* [About this exercise]:
Starting with the line that contains "Otras Marcas (709, 157)", copy every line through the end of the data below, exactly and with nothing added.
Data listing Start Marker
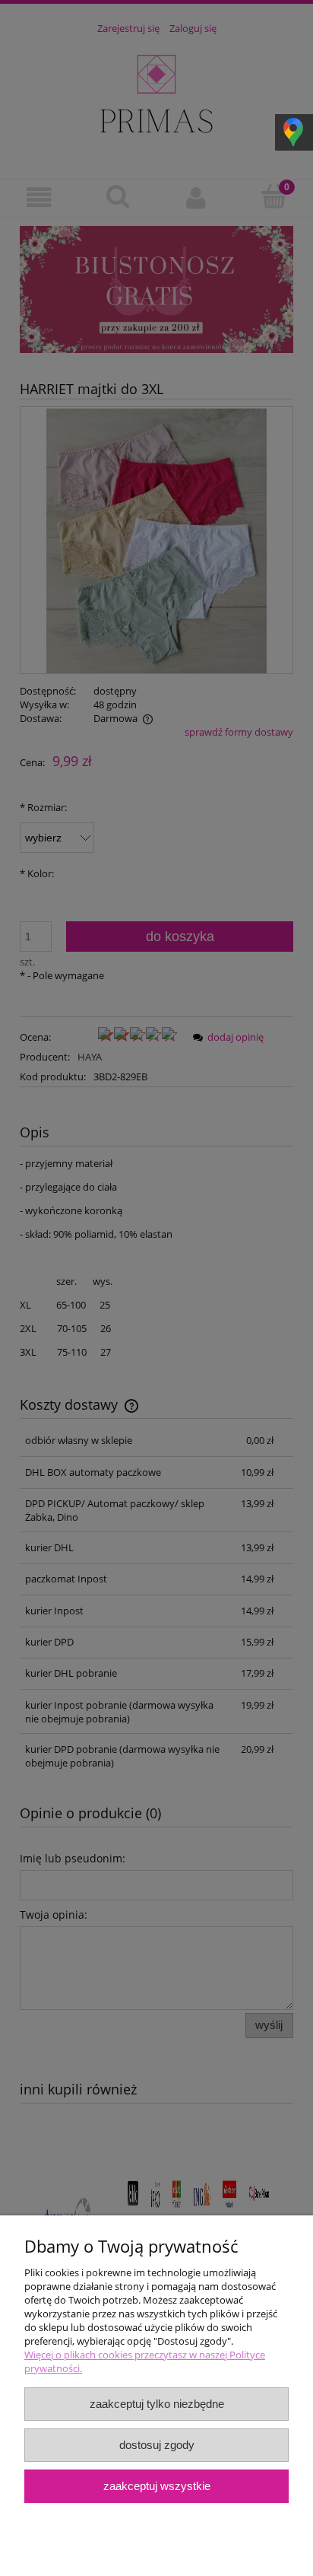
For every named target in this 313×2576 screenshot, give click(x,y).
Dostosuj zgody (156, 2444)
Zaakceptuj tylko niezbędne (157, 2403)
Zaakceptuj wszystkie (156, 2485)
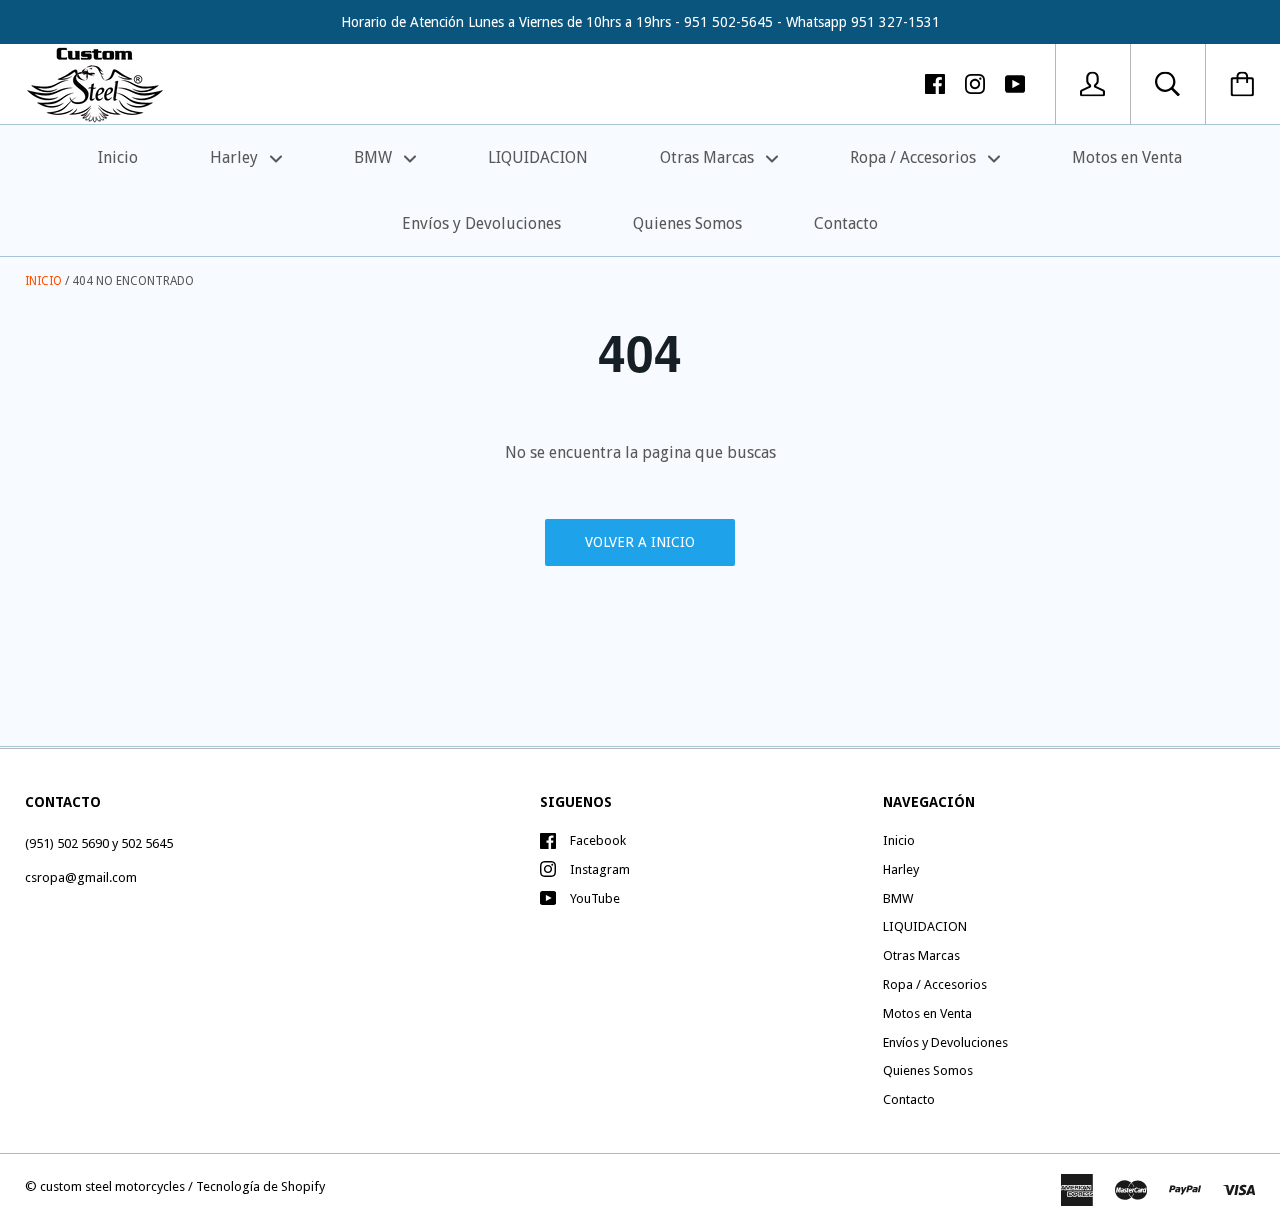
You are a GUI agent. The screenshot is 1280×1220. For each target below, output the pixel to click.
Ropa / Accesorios (915, 157)
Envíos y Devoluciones (481, 223)
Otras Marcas (709, 157)
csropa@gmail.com (81, 877)
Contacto (846, 223)
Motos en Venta (1127, 157)
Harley (236, 157)
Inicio (118, 157)
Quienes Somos (687, 223)
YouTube (595, 898)
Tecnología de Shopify (260, 1186)
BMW (375, 157)
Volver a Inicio (640, 542)
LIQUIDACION (538, 157)
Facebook (598, 840)
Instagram (600, 869)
Data listing End Marker
* [Answer for the task]:
Otras Marcas (709, 157)
csropa@gmail.com (81, 877)
Contacto (846, 223)
Motos en Venta (1127, 157)
Harley (236, 157)
Inicio (118, 157)
Quienes Somos (687, 223)
YouTube (595, 898)
Tecnología de Shopify (260, 1186)
BMW (375, 157)
Volver a Inicio (640, 542)
LIQUIDACION (538, 157)
Facebook (598, 840)
Instagram (600, 869)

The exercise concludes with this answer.